As declarações não são inocentes. O que não quer dizer que não sejam verdadeiras e não se comprove que não temos mesmo outra alternativa. Na realpolitik internacional o jogo não é para crianças ou adultos com o pueril pecado da ingenuidade. O que está aqui em causa é a constatação de que o senhor Juncker foi, como outros antes dele, ao encontro da aspiração/obsessão de Merkel e da Alemanha.

O mundo alterou-se. A queda do muro de Berlim dispersou poderes, dinheiro, conhecimento. Os dados baralharam--se e a Alemanha que, na sua perspectiva e nos seus interesses, fez o que tinha a fazer na Europa, julga hoje ter o dever patriótico de estar na vanguarda no que à Defesa diz respeito. A NATO já não lhe chega, a sua adesão em 1955 garantira a todos que Versalhes não se repetiria: os aliados não poderiam tornar a humilhar os alemães e estes podiam dedicar-se a fazer o que tinham de melhor, a produtividade. NATO que ajudaria também a criar as condições para uma paz duradoura e nunca vista na Europa, além de potenciar o nascimento de uma Alemanha alinhada com os interesses dominantes e de uma ligação transatlântica da Europa com os Estados Unidos.
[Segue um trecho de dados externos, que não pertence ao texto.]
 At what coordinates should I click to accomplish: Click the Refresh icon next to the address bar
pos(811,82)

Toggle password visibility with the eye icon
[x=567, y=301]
A Alemanha, sejamos claros, destruiu o ideal europeu. Provavelmente porque esse ideal não passava de meia dúzia de palavras idealistas ditas por poetas utilizados para legitimar politicamente o que era decisivo legitimar. A Europa não tem uma identidade comum, nunca teve e provavelmente nunca terá. A Comunidade Económica Europeia nasceu como um contrato que tinha como principais objectivos o progresso económico, a paz duradoura e o equilíbrio de poderes ou, se preferirem, o fim das hegemonias.
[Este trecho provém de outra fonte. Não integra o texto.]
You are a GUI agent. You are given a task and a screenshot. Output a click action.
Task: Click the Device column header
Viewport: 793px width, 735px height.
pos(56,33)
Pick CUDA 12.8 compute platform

Os nossos pais e a minha geração, hoje entre os 40 e os 50 anos, acomodou-se à paz. Não foi coisa pouca, só quem não viveu uma guerra poderá dizer que não é algo de substantivo. No entanto, por entre mais de meio século de paz e progresso hoje mais do que esbatido (a Europa é hoje um continente em decadência económica), a União Europeia é dominada total e irremediavelmente pela Alemanha. É ela que define os passos, as tácticas e estratégias, a política de alianças, o que se faz e para onde se caminha. Esta já não é a Europa dos fundadores, esta é a antítese dessa ideia de combate ao predomínio de uns em relação a outros.
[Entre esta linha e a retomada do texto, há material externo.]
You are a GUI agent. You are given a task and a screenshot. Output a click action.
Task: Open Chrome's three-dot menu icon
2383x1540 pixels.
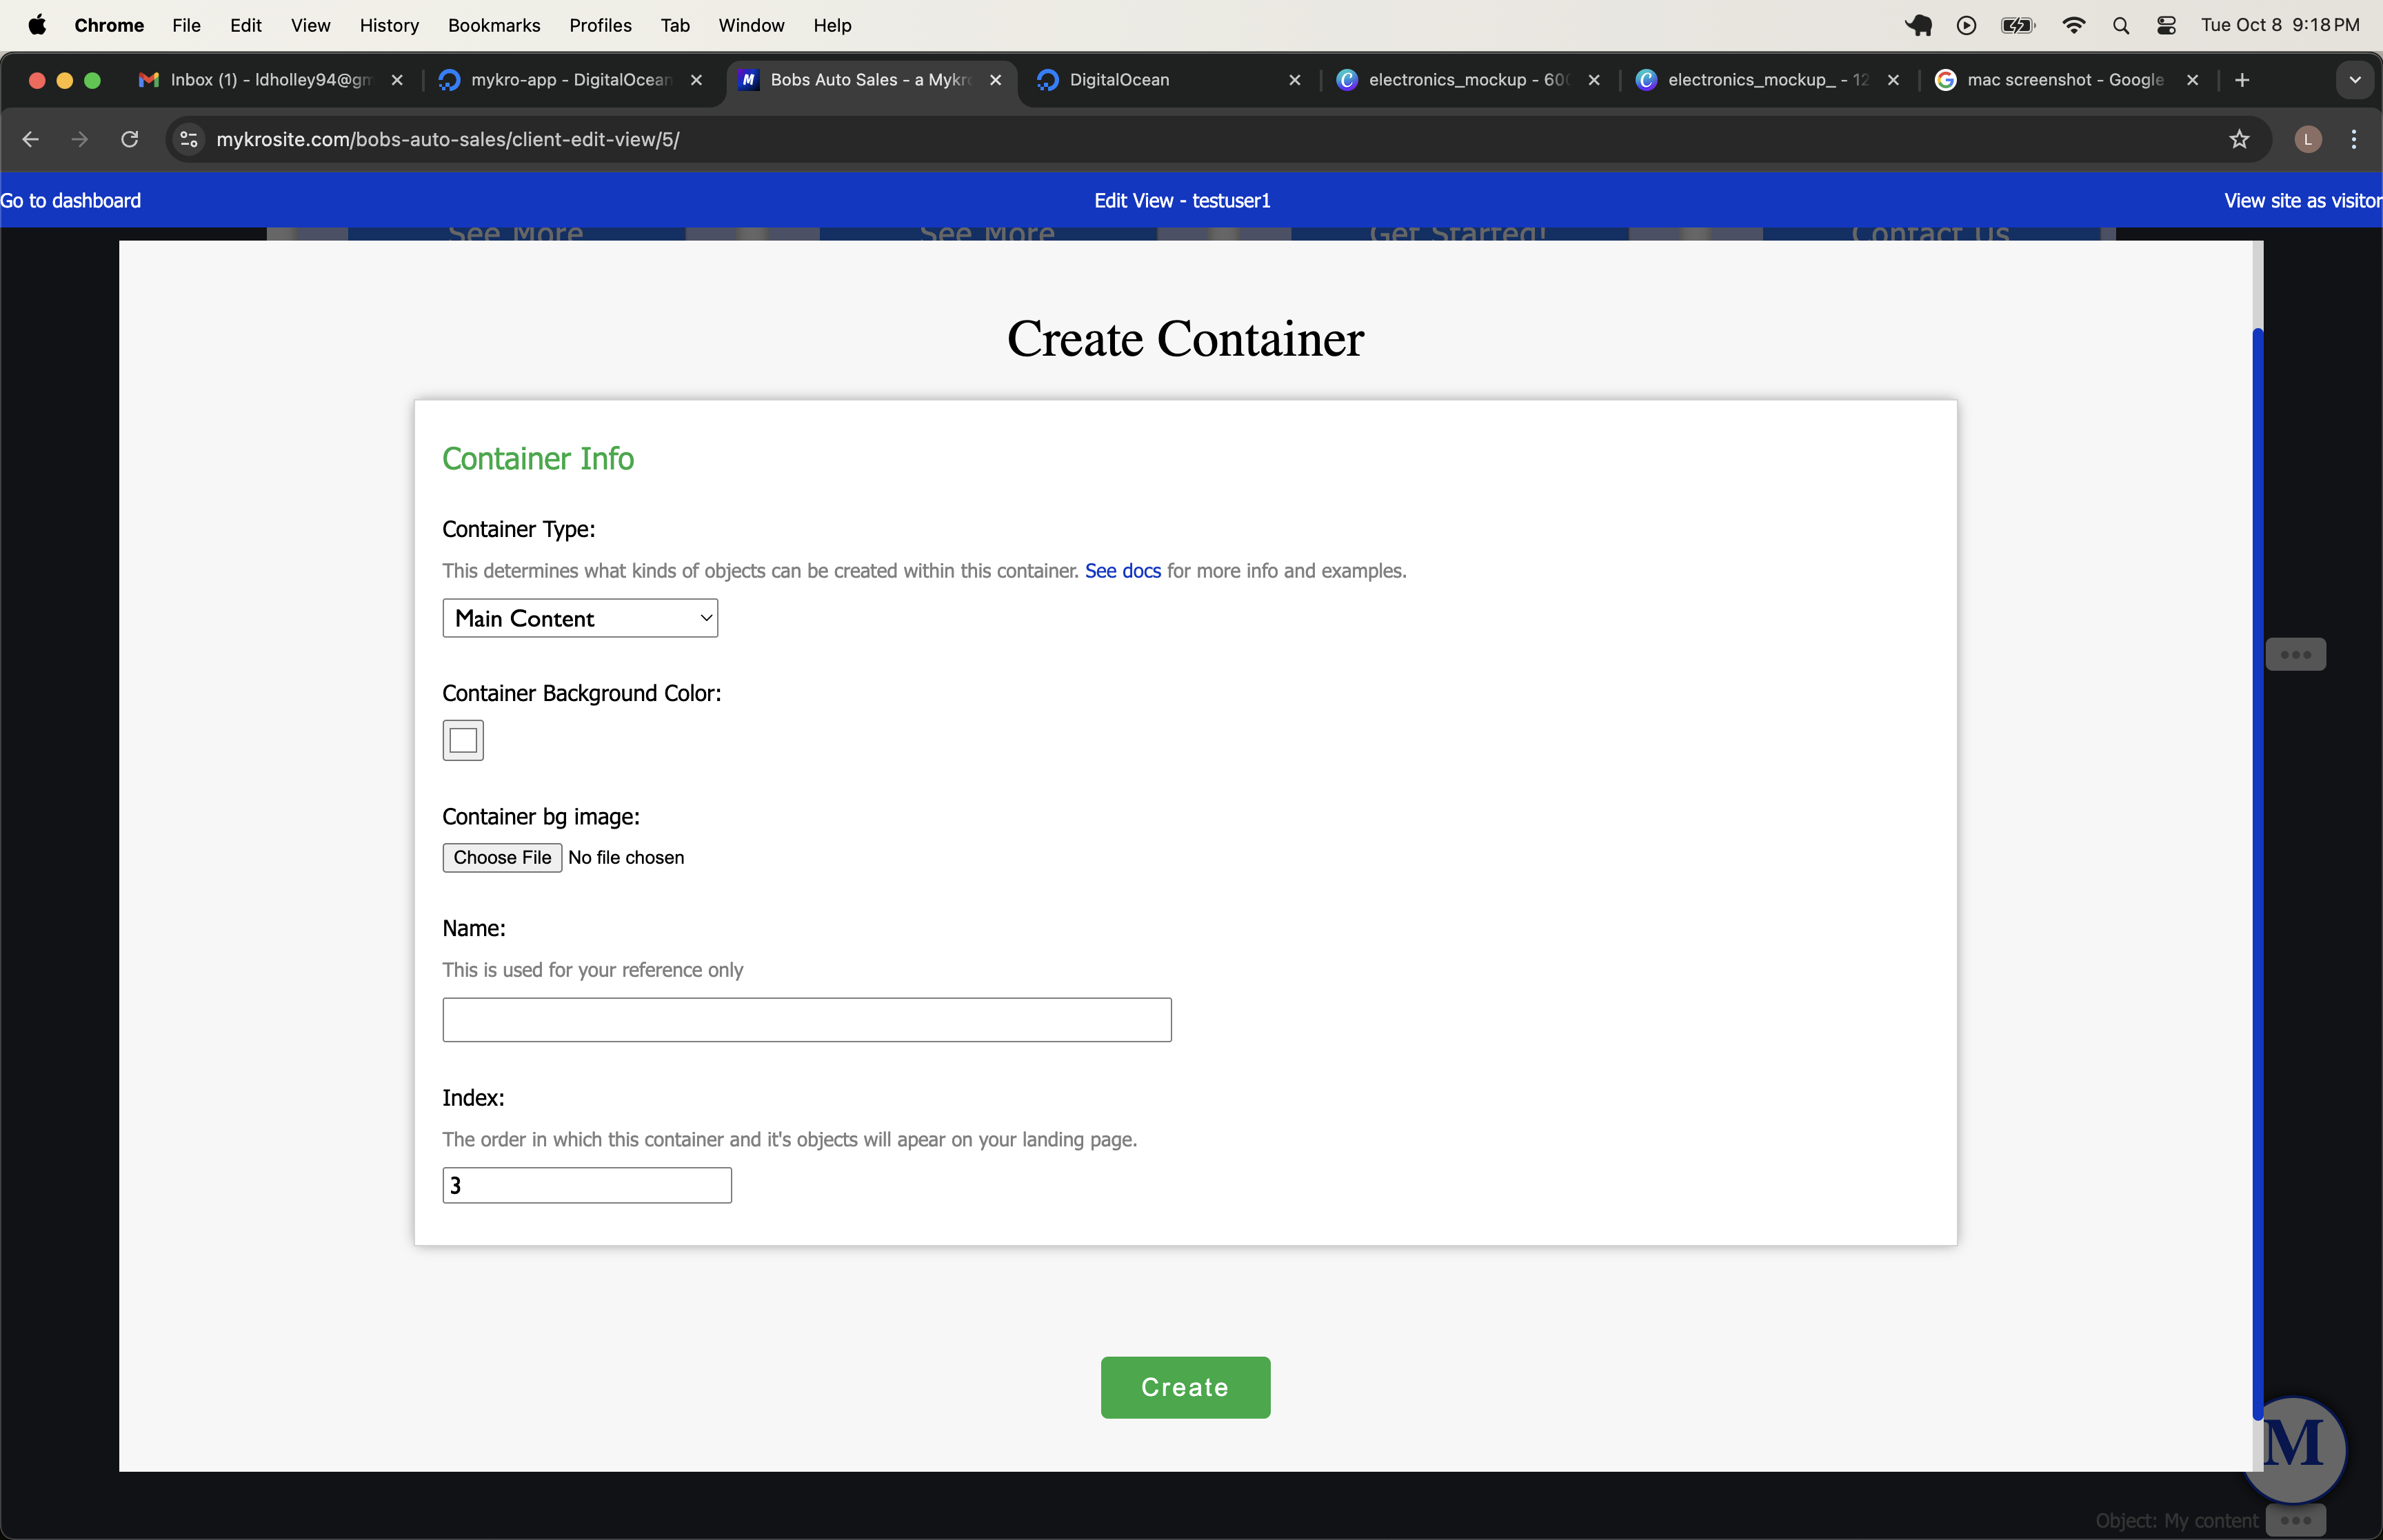[x=2353, y=139]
A ideia de Juncker quer dizer duas coisas: que não será ele a convocar o espírito de Jean Monnet ou a ressuscitar idealismos passadistas, e que a Alemanha se prepara para voltar a ser um motor armado que não precisará dos Estados Unidos para pôr e dispor. Uma Alemanha dominadora economicamente que, depois de pagar contas e ser o fiel depositário dos que andam de mão estendida, se prepara para pedir a conta. E assumir o trono.